Como é que a religião entrou na sua vida?

Entrou naturalmente. Sou religioso desde pequeno, os meus pais já o eram. E quando começo uma coisa gosto de a levar a sério. E isso é verdade em tudo. E quando acredito, acredito mesmo. Não é uma coisa só para fazer ao fim de semana, é para fazer totalmente. É o centro da minha vida. No centro da minha vida está Jesus Cristo e a Igreja. 

Foi uma das vozes críticas contra o aborto e chegou a dizer que a despenalização tornaria o aborto «tão banal como um telemóvel». Ainda pensa assim?

O que disse na altura é que olhando para a estatística via exatamente um salto na utilização do aborto igual ao salto do uso do telemóvel. E isso é estatisticamente testável e continuo a dizer o mesmo. A Igreja sempre disse que isso é uma barbaridade, estamos a matar crianças antes de nascerem por capricho.

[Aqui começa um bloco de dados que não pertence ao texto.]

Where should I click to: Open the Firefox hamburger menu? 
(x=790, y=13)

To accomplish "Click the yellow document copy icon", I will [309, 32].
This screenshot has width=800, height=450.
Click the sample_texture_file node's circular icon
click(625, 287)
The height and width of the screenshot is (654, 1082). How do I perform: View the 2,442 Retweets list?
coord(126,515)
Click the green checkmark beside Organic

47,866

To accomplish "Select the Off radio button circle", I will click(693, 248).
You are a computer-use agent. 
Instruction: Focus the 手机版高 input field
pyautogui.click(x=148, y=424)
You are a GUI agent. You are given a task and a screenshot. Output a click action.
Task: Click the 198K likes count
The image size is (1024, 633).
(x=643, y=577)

Aquilo é uma vida e que, segundo o código civil, pode herdar, pode ser perfilhado, ou seja, tem enormes características de pessoa e que, se por acaso não der jeito, podemos matar. É uma coisa que o mundo sempre percebeu que é horrível e que este tempo também percebe mas prefere ir contra.

A sociedade evoluiu. Permite o aborto, o casamento entre pessoas do mesmo sexo…

Claro, e também permite o roubo, a corrupção, a mentira. A sociedade sempre negou os princípios da Igreja. Os princípios da Igreja são difíceis de aplicar na prática e isso sempre aconteceu ao longo da história. Por isso é que tivemos escravatura quando a Igreja sempre disse que não devíamos ter. Mas como é que a gente se guia? É pela maioria do momento ou é por alguns princípios que são válidos sempre? Se formos por aquilo que a sociedade pensa vamos fazer coisas horríveis. A sociedade portuguesa pensava coisas horríveis, era racista, era machista até há pouco tempo e devíamos ser assim?